Prodigal Grace

rembrant prodigal
Rembrant’s Return of the Prodigal Son

The story of the prodigal son is, among other things, an amazing picture of grace. But it equally shows the varied human responses to grace.
In the prodigal son we can see the two typical ways that people relate to life. He begins by demanding what he believes himself to deserve as a son–his inheritance. His request is crass and dismissive of his father.
This is how many people approach life. They believe that they deserve or merit any good that they receive as a result of something inherent within them, within the way the universe works, or within God. Accordingly, they are demanding and offended when they don’t receive what it is they think they have coming.
After squandering his inheritance, the prodigal son swings to the other typical human response. He asks to be given what he thinks he has earned through his behavior. “I am no longer worthy to be called a son. Treat me as a servant.” Now the son is operating on a different system.
Many approach life this way as well, believing that they receive the good they have through their own effort and suffer the consequences of loss as a result of their failures.

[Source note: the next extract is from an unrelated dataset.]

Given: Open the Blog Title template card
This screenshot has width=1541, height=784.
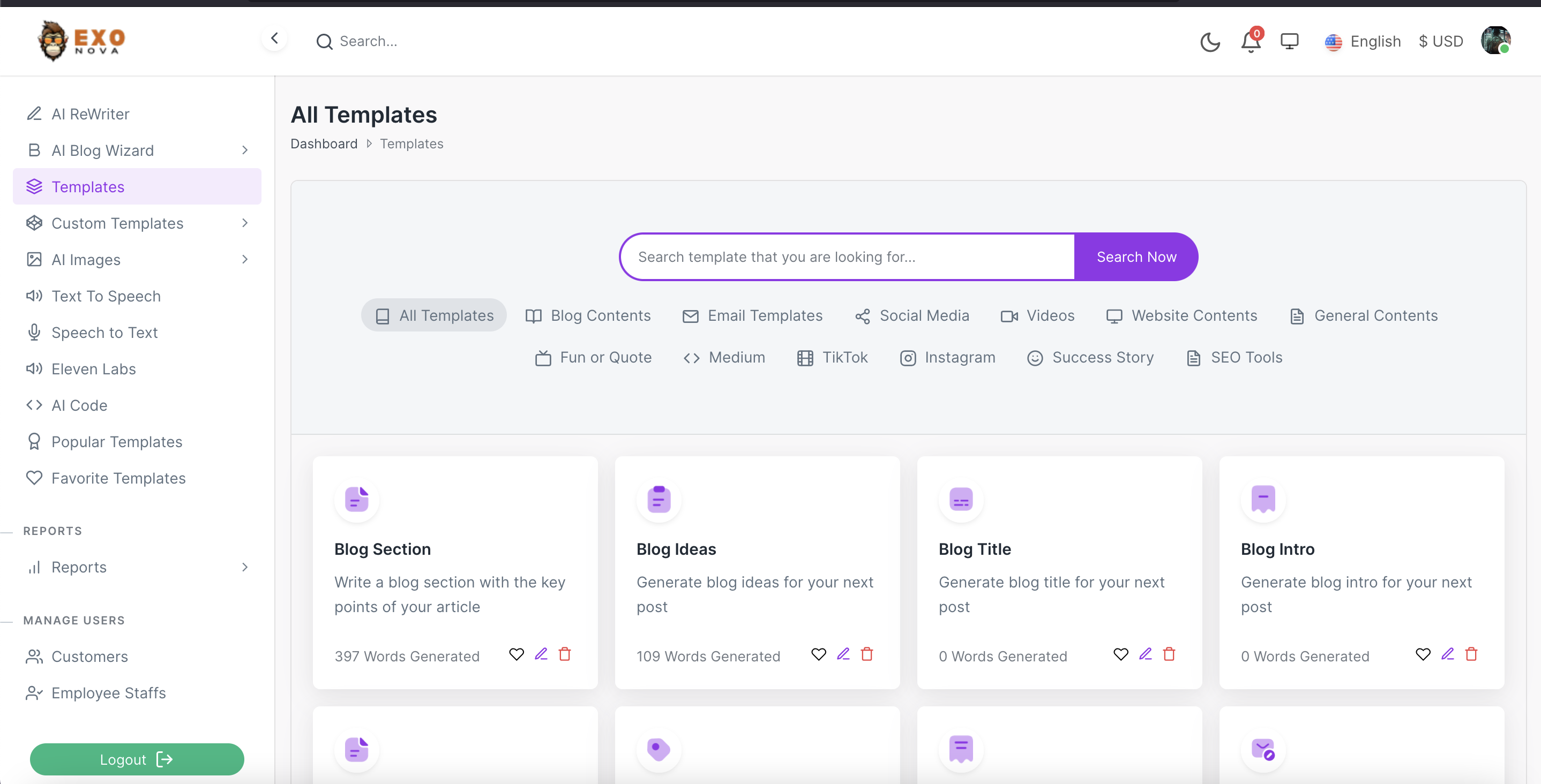Looking at the screenshot, I should tap(975, 549).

This is a strictly tit-for-tat economy.
This seems to be the way the prodigal brother believes the world works (or ought to). He believes he has earned his father’s favor and that his brother has earned his father’s dismissal.
The Father, by contrast, offers to both sons what they do not deserve nor could ever earn. He offers grace. Freely offering of himself and his substance with joy.
The sons’ final responses exemplify the two possible responses to grace. Faced with his father’s favor the prodigal son silently receives. Bowled over, perhaps, by his father’s generosity, he utters no word as he is dressed and feted. Faced with the same show of favor, the prodigal brother stridently rejects. He refuses to share in the joy of his father’s favor and at the same time refuses to receive what the father has already given him as proceeding from that same favor.